Normally, however, consecrating a sacred space such as a church can be a powerful reminder of the presence of the living God. A sanctuary, nonetheless, can also be a dangerous place: a place which walls out the cries of agony of suffering and hurting people. It can also be a place which walls us in through isolation and selfishness, thus becoming the dwelling place of “God’s frozen chosen”! Solomon, in 1 Kings, and the centurion in the Gospel both had a proper perspective on the place of worship in the lives of God’s people. For them it was the place of the Presence, a point of personal contact, an environment of prayer. For the centurion the synagogue which he’d built for the community was a symbol of graciousness, respect, promoting the possibility that people of differing viewpoints can live together.

Perhaps the more fundamental issue in today’s readings, however, is the issue of the place of faith. What kind of faith do you and I exhibit? A covenant faith: enduring, open to all à la Solomon? Or is it a compassionate and respectful faith like the centurion’s, one which doesn’t put others in an awkward position? Is it a faith rooted in the Good News of the Risen Jesus, as is Paul’s in the Epistle: not one tied to specific places, dietary laws, religious practices, traditions, or specific leaders/priests? 

It’s not by chance that we who are the Church are also called “the people of God”. Our forebears grappled with these two issues as we do. Their history was a story of having a place, and then being without one.

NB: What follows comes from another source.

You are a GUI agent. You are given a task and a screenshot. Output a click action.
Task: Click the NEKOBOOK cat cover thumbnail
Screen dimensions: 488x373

It was a story of waffling back and forth between believing in the one God and then rejecting the same God. Karl Adolfs writes this about us who are the people of God: “There was, until recently, a sense of security within the walls of the churches and the ordinary Christian could wrap himself in an unconditional (and uncritical) surrender to God’s word (fundamentalism) or seek refuge in an individualistic devotion to Jesus (pietism)...the name, ‘People of God’, refers to a living, dynamic community of people, seeking and on the way towards what is already alive within the community in the form of promise. The Church is not a rigid, fossilized and static institution but a people on the way, on pilgrimage -- a people that lives far more in tents than in temples.”